— Eu poderia mentir, mas você me conhece, você sabe quando não está nada bem para o meu lado. Não sei desde quando passei a ser essa pessoa que eu sou nos dias de hoje, um prisioneiro da minha própria mente. O tempo todo eu estou pensando em diversas coisas e tudo ao mesmo tempo, mesmo que essas coisas nunca venham a acontecer um dia, de fato. Faz parte da minha ansiedade. Desde que entrei na facul eu nunca me senti tão desapontado e vulnerável como agora. Parece que a ficha de que quem pode mudar ou criar um futuro para mim mesmo, é somente eu, está caindo aos poucos, agora. Essa responsabilidade toda, é justamente o que estávamos conversando a minutos atrás. Dei todos esses conselhos para ti mas na real eu sou a primeira pessoa que deveria ouvir e praticar eles, a partir de mim mesmo. Eu não sei se isso tudo é porque eu sou filho adotivo, então eu fico o tempo todo com medo, pensando na ideia de acabar desapontando meus pais, acabarem com as expectativas que eles criam sobre mim, entende? Eu sei, eles são os melhores pais que eu poderia ter, sou eternamente grato e SEMPRE vou tê-los como meus pais biológicos, pois sinto o carinho e o amor que vem deles de uma forma que eu não poderia/conseguiria receber de mais ninguém nessa Terra. Mas é justamente por esses motivos que tenho medo. Medo de falhar, medo de errar, medo de não ser alguém na vida. Essa culpa todos os dias, essa cobrança, essa ideia de talvez não conseguir ser quem eu sonhei ou nasci para ser me atormenta dia após dia, ainda mais. A mudança do apê foi punk para mim. Pois ali que eu percebi o quão bagunçada a minha vida estava e o quanto eu não tinha ideia de por onde começar a organizar ela. Aqueles companheiros de apartamento foram bons, bons até um certo instante. É aquilo, né, a gente vive momentos inesquecíveis com pessoas passageiras. Mas depois eles foram se tornando tóxicos, tão tóxicos que a qualquer hora eu iria acabar sendo tóxico também. Consegui me retirar antes de fazer parte do grupo errado deles, antes de ser como um deles. E... Faz tanto tempo que eu não fico com ninguém. Não que isso seja um problema, mas às vezes eu me pergunto se eu sou o problema. Eu juro que até tento arrumar uma saída para tanto caos na minha vida, aquela bagunça interna, mas eu não consigo. Parece que cada vez que mexo uma peça do quebra-cabeça que é a minha vida, mais peças saem do lugar.
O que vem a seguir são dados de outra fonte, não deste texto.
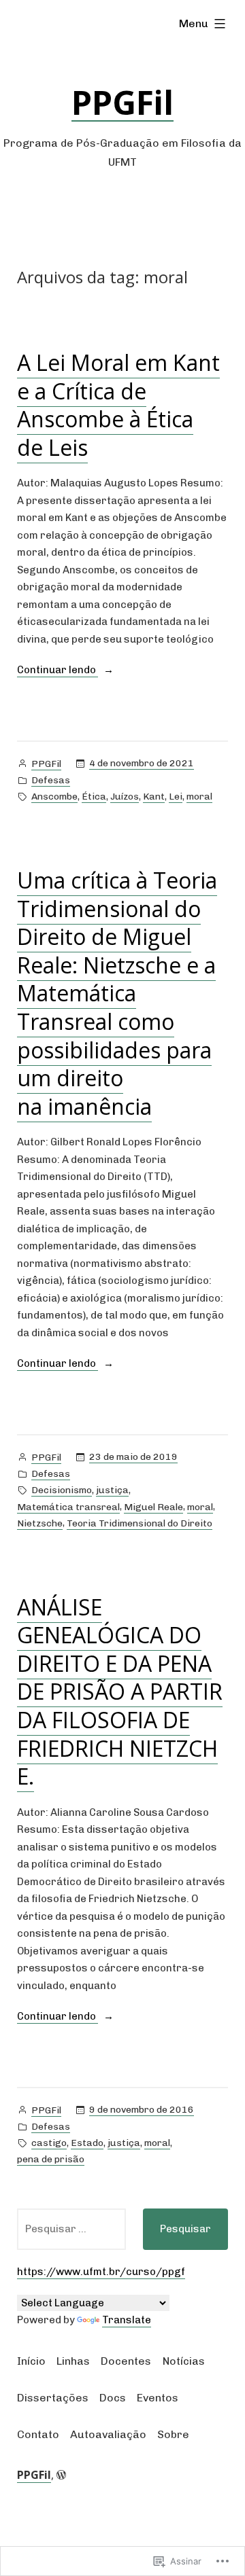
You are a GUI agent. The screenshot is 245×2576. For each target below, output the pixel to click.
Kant (154, 796)
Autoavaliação (108, 2434)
Sem dizer nada, apenas abraço meu melhor amigo. Eu não faço ideia de como é estar na pele dele agora, mas sei que não está sendo fácil. Na verdade está sendo mais difícil do que quem vê por fora imagina. Tanto que nem ele sabe explicar o que está sentindo exatamente. Se eu pudesse trocar de pele com ele, com certeza eu trocaria. Estaria ali passando pelo o que ele está passando. Mas não posso. Não consigo. Eu tenho que levantar o astral dele, tentar ajudá-lo, aconselhar, oferecer meu ombro amigo.
— Ei — me afasto do abraço que nos envolvemos depois de alguns minutos acudindo meu amigo chorando em silêncio —, você tem noção do que você acabou de fazer?
Seu olhar era confuso. Bem confuso.
— Romero, você me ouviu, você me aconselhou, me deu verdadeiros conselhos. Os que eu precisava ouvir hoje, nesse momento que estou passando. Me senti leve, muito mais leve com tudo o que saiu de sua boca. Você me acalmou e me fez perceber que nem tudo está perdido, que essas responsabilidades das quais temo como ninguém são consequências da vida e todo mundo está sujeito a passar por isso se quiser uma vida feliz. Entendeu? Cara, você tem noção disso? Você me aconselhou, me deu os melhores conselhos que alguém poderia dar, mesmo estando quebrado e cheio de problemas por dentro. Mesmo com o choro entalado na garganta, mesmo querendo desabar, sentar, se desesperar, você escolheu colocar sua dor no bolso para ajudar seu melhor amigo. Seu primo. Não tem ato mais generoso que escolher ajudar os outros antes de si mesmo.
Vi um sorriso fraco se formar nos lábios dele, mesmo sem mostrar os dentes.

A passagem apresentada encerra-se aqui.